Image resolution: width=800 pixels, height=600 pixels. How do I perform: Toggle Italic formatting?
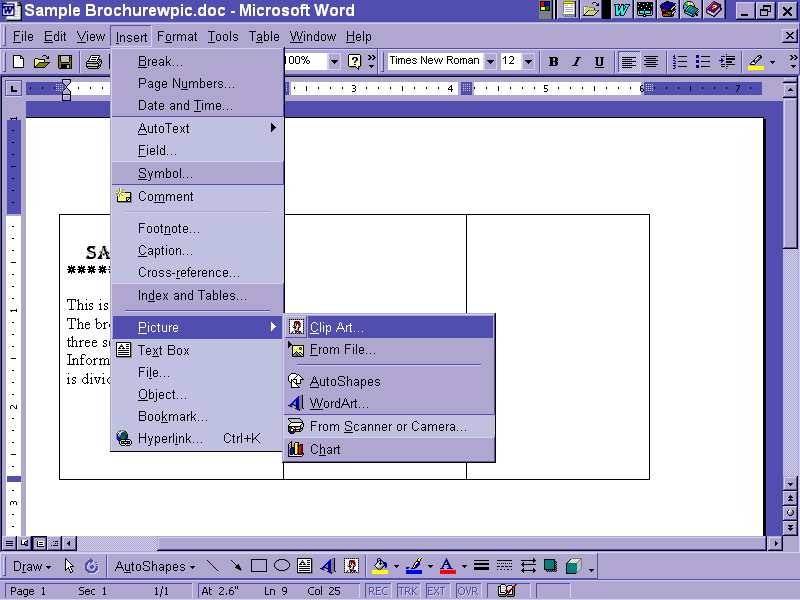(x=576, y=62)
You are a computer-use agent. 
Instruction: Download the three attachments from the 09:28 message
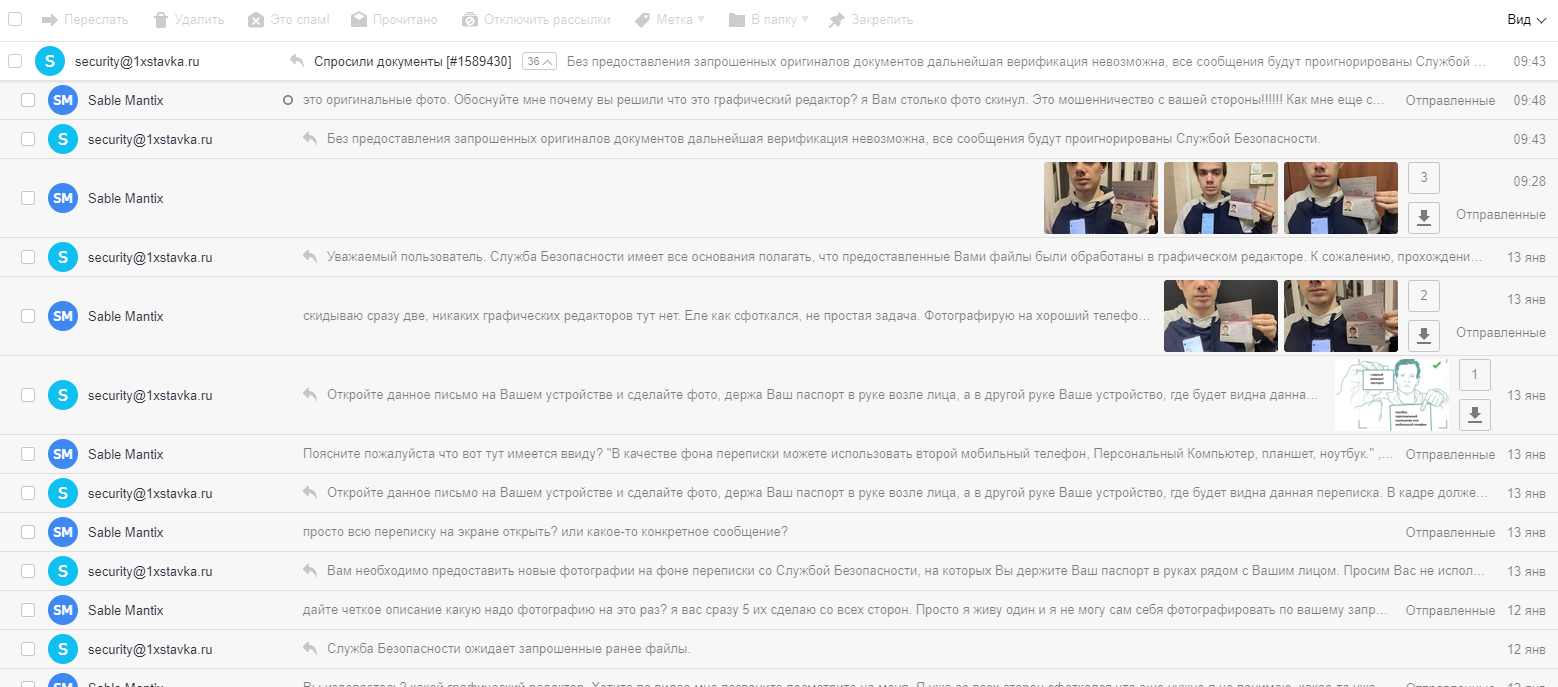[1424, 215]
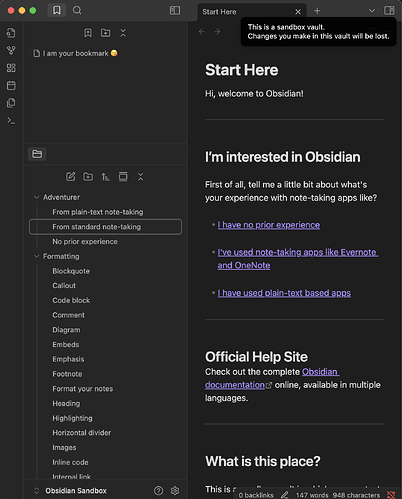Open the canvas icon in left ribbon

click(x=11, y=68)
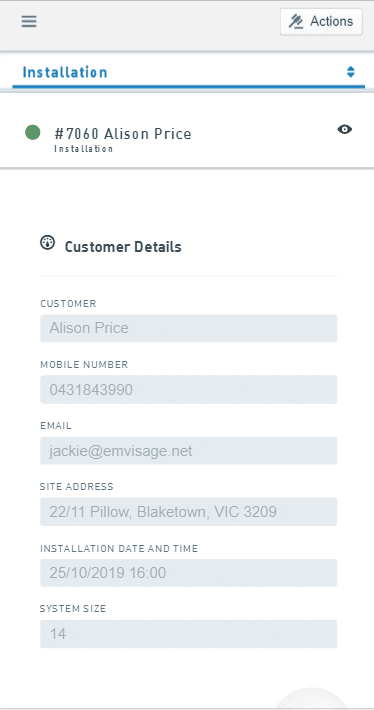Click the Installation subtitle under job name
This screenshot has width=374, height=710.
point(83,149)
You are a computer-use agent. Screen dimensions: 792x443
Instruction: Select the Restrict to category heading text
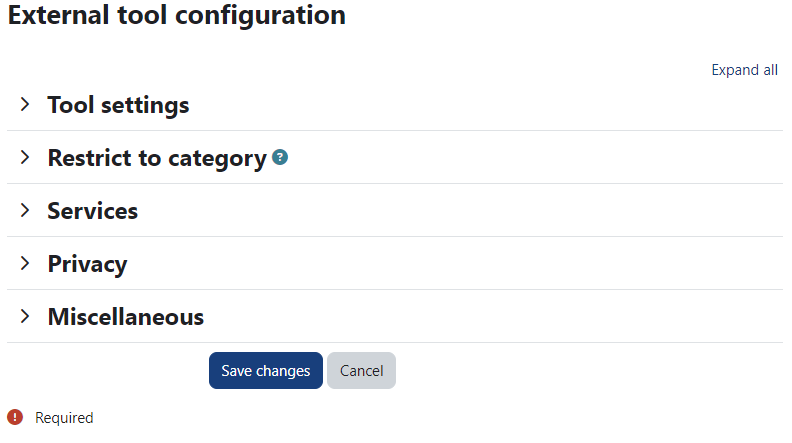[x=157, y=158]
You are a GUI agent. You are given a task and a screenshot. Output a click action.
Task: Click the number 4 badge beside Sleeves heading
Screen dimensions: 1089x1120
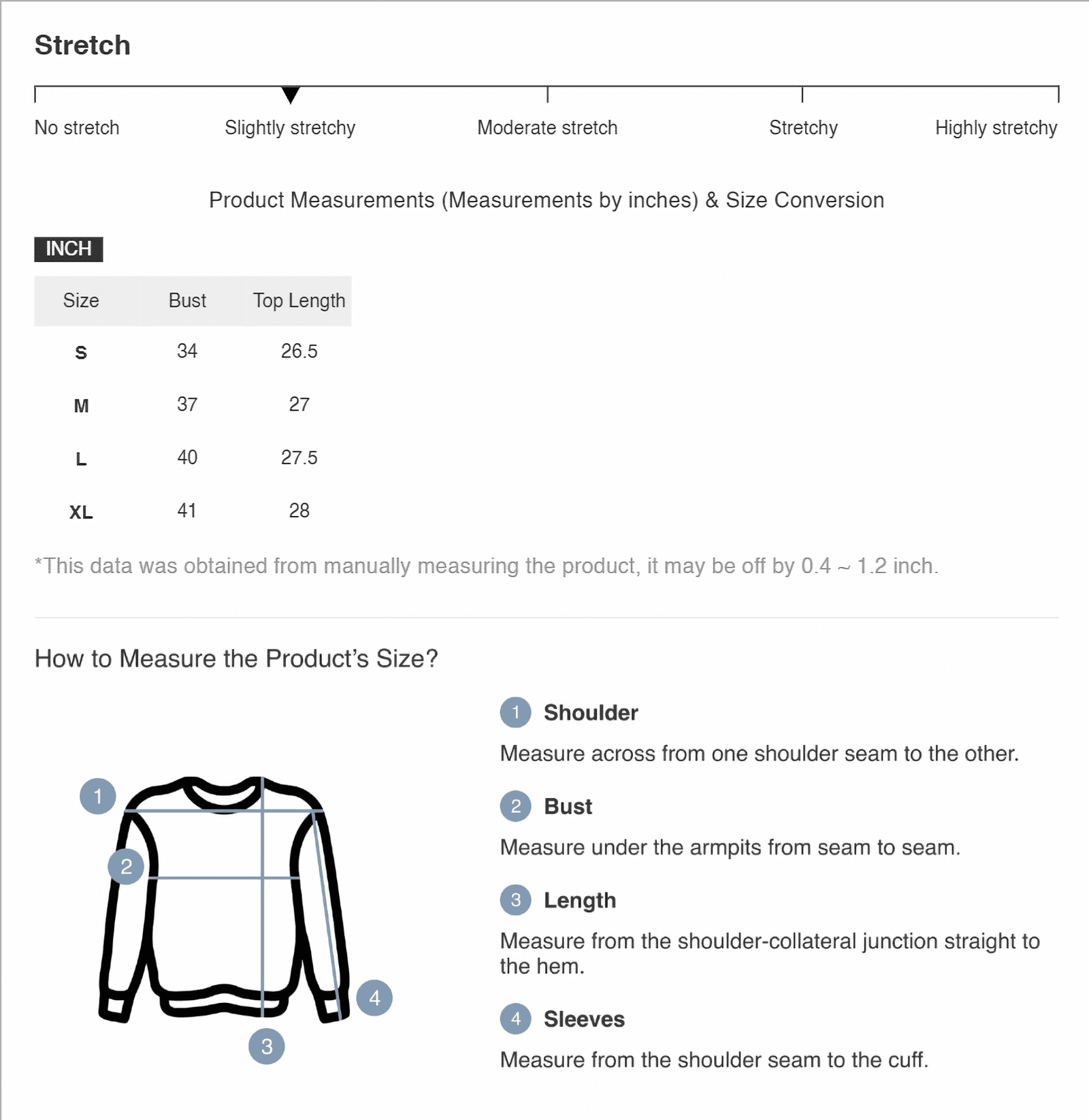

══════════

(Problem statement):
The listing above should be repeated word for word, pictures removed.

(Solution to this exercise):
Image resolution: width=800 pixels, height=600 pixels. How do I perform: Toggle Italic formatting?
(x=576, y=62)
You are a computer-use agent. 
Instruction: Download the three attachments from the 09:28 message
[1424, 215]
Open the canvas icon in left ribbon

click(x=11, y=68)
Click the Installation subtitle under job name
This screenshot has width=374, height=710.
point(83,149)
You are a computer-use agent. Screen dimensions: 792x443
Instruction: Select the Restrict to category heading text
[x=157, y=158]
You are a GUI agent. You are given a task and a screenshot. Output a click action.
Task: Click the number 4 badge beside Sleeves heading
Screen dimensions: 1089x1120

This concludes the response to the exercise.